RECORDS FOR PROCESSING =
----
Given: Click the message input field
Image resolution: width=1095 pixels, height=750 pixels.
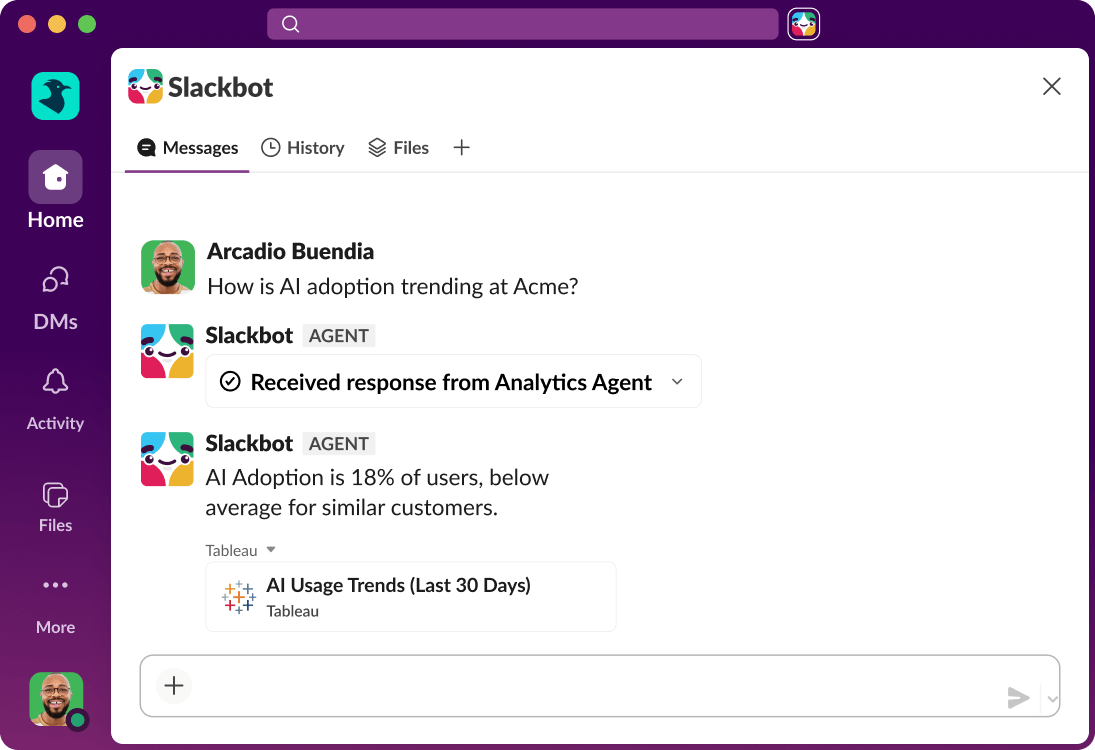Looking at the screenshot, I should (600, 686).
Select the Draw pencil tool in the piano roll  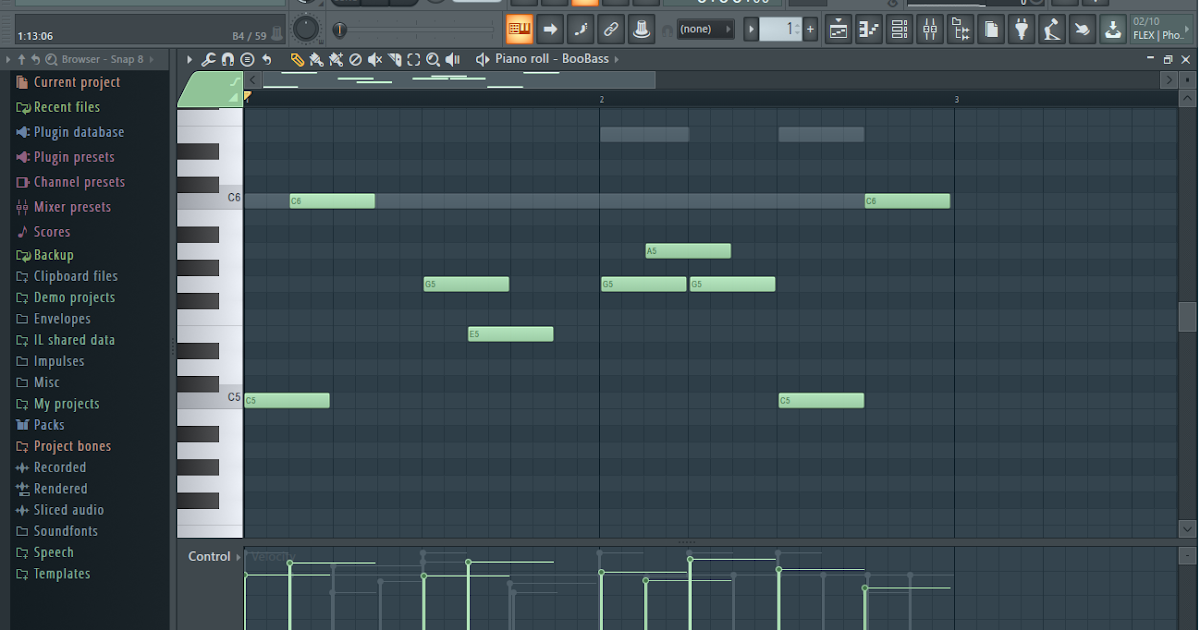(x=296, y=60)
----
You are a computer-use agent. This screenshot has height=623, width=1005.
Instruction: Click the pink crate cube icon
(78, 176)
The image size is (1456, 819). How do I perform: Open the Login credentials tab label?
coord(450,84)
----
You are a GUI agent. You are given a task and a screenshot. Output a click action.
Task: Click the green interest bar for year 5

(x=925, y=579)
----
ASSIGNMENT =
I need every line of the material that includes "agent", so please copy them out.

ANSWER FOR THIS EXERCISE =
You are a computer-use agent. This screenshot has height=623, width=1005.
You are a GUI agent. You are given a task and a screenshot. Output a click action.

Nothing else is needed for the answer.